## Requirement
Within the data that follows, set down exactly the lines from the one containing "Altura aprox: (81, 1352)" through the one containing "Inici (43, 46)", both ends included.

Dataset excerpts:
◇ ◇ ◇ ◇ ◇ ◇ ◇

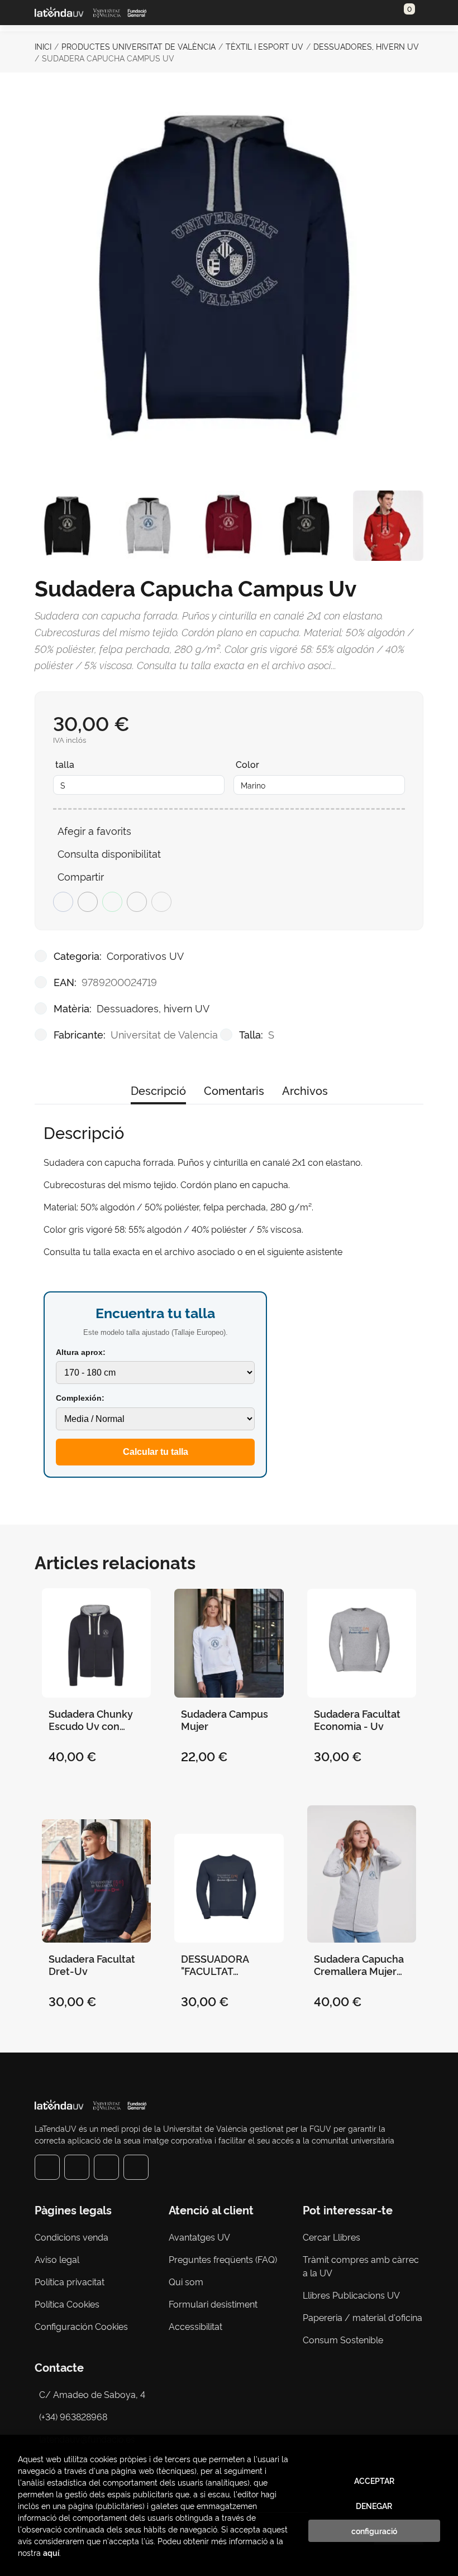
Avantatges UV (199, 2237)
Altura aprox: (81, 1352)
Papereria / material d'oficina (362, 2317)
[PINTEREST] (106, 2167)
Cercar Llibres (331, 2237)
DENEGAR (374, 2505)
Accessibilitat (195, 2326)
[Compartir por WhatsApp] (112, 902)
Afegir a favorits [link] (94, 830)
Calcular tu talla (155, 1452)
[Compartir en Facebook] (63, 902)
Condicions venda (71, 2237)
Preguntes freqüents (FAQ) (223, 2259)
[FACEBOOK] (47, 2167)
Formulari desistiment (213, 2304)
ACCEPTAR (374, 2480)
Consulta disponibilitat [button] (109, 853)
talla (64, 764)
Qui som (186, 2281)
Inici (43, 46)
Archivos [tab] (305, 1090)
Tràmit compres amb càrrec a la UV (361, 2266)
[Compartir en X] (88, 902)
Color (247, 764)
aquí (51, 2552)
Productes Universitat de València (138, 46)
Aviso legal (57, 2259)
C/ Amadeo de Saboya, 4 (92, 2394)
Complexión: (80, 1397)
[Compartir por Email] (137, 902)
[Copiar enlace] (161, 902)
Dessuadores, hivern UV (366, 46)
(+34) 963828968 (75, 2416)
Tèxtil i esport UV (264, 46)
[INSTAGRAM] (76, 2167)
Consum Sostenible (343, 2339)
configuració (374, 2530)
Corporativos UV (145, 955)
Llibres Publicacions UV (351, 2295)
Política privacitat (69, 2281)
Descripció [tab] (158, 1090)
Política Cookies (67, 2304)
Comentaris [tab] (234, 1090)
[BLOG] (136, 2167)
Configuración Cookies (81, 2326)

◇ ◇ ◇ ◇ ◇ ◇ ◇

## Reply
Altura aprox: (81, 1352)
Papereria / material d'oficina (362, 2317)
[PINTEREST] (106, 2167)
Cercar Llibres (331, 2237)
DENEGAR (374, 2505)
Accessibilitat (195, 2326)
[Compartir por WhatsApp] (112, 902)
Afegir a favorits [link] (94, 830)
Calcular tu talla (155, 1452)
[Compartir en Facebook] (63, 902)
Condicions venda (71, 2237)
Preguntes freqüents (FAQ) (223, 2259)
[FACEBOOK] (47, 2167)
Formulari desistiment (213, 2304)
ACCEPTAR (374, 2480)
Consulta disponibilitat [button] (109, 853)
talla (64, 764)
Qui som (186, 2281)
Inici (43, 46)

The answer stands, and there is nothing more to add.